Bully-proof your child with kidscape.org.uk
It is very likely that you won’t know your child is being bullied
Children keep secrets, either because they’ve been frightened into silence, or are afraid an adult’s interference will only make it worse. This is particularly true if the bullying goes on through the internet or a phone—they worry that you might remove access.
You will need to be sensitive to any changes in behaviour—a child who is suddenly sad, regressing (starts to demand more comfort, or wets the bed, for instance), angry, alone. You may see dinner money disappear, or clothes or textbooks be taken or ripped. A child may be extra teary, or even say, ”No one likes me.” Or a child might, finally, break down.
Certainly talk to the teacher, or perhaps the head teacher. They should help ensure your child’s safety—it’s the law.
You will need to listen to your child. But convince yourself, and your child, that there are practical things you can work on together, that will block the bullies. Make sure they understand—it’s the bully who’s at fault, not your child. And that he or she has a right not to be bullied.
You can work on some of Kidscape’s techniques. (For more information and tips, do see the website www.kidscape.org.uk)
Most important—have your child stand in front of a mirror and work on standing tall, looking others in the eye in a confident way, with shoulders back. Looking vulnerable and discouraged invites attacks. Even if he or she doesn’t feel confident—act as if it were true.
Remind the child to
•Tell a friend what is happening, and ask for help and company..
It will be harder for the bully to pick on you if you have a friend with you for support.
•Try to ignore the bullying or say 'No' really firmly, then turn and walk away.
Remember, it is very hard for the bully to go on bullying someone who won't stand still to listen.
•Try not to show that you are upset or angry. Bullies love to get a reaction - it's 'fun'. If you can keep calm and hide your emotions, they might get bored and leave you alone.
•Don't fight back if you can help it. Most bullies are bigger or stronger than you. If you fight back you could make the situation worse, get hurt or be blamed for starting the trouble.
•It's not worth getting hurt to keep possessions or money. If you feel threatened, give the bullies what they want. Property can be replaced, you can't.
•Try to think up replies in advance.
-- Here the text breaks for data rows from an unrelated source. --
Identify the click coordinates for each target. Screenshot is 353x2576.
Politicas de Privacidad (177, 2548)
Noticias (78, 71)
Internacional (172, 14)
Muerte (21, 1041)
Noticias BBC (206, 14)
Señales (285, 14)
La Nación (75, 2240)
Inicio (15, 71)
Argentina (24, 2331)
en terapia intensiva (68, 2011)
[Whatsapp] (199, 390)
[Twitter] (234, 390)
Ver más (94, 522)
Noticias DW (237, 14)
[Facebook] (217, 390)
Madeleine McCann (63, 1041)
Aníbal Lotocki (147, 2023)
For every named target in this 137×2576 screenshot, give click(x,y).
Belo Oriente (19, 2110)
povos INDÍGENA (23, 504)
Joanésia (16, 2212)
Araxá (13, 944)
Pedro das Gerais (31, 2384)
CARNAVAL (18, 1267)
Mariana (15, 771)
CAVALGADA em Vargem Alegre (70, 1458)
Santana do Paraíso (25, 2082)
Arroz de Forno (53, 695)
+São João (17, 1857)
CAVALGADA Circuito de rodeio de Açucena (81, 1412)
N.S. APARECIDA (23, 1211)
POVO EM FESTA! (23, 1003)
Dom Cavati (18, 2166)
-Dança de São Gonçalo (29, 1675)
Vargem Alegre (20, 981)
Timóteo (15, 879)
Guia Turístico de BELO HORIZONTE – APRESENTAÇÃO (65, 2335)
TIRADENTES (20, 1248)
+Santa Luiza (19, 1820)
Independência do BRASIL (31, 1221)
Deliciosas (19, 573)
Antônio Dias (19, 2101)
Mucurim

Replies don't have to be wonderfully brilliant or clever but it helps to have an answer ready. Practice saying them in the mirror at home. Using prepared replies works best if the bully is not too threatening and just needs to be put off.
•Try to avoid being alone in the places where you know the bully is likely to pick on you. This might mean changing your route to school, avoiding parts of playground, or only using common rooms or lavatories when other people are there. It's not fair that you have to do this, but it might put the bully off.
•Keep a diary of what is happening. Write down details of the incidents. When you do decide to tell someone, a written record of the bullying makes it easier to prove what has been going on, and helps your school plan how to make a safer school.
This is a beginning—it is a challenge breaking up bullying when it is firmly entrenched and will take time. Calm support and practise will help your child win through—and learn lessons to use all life long.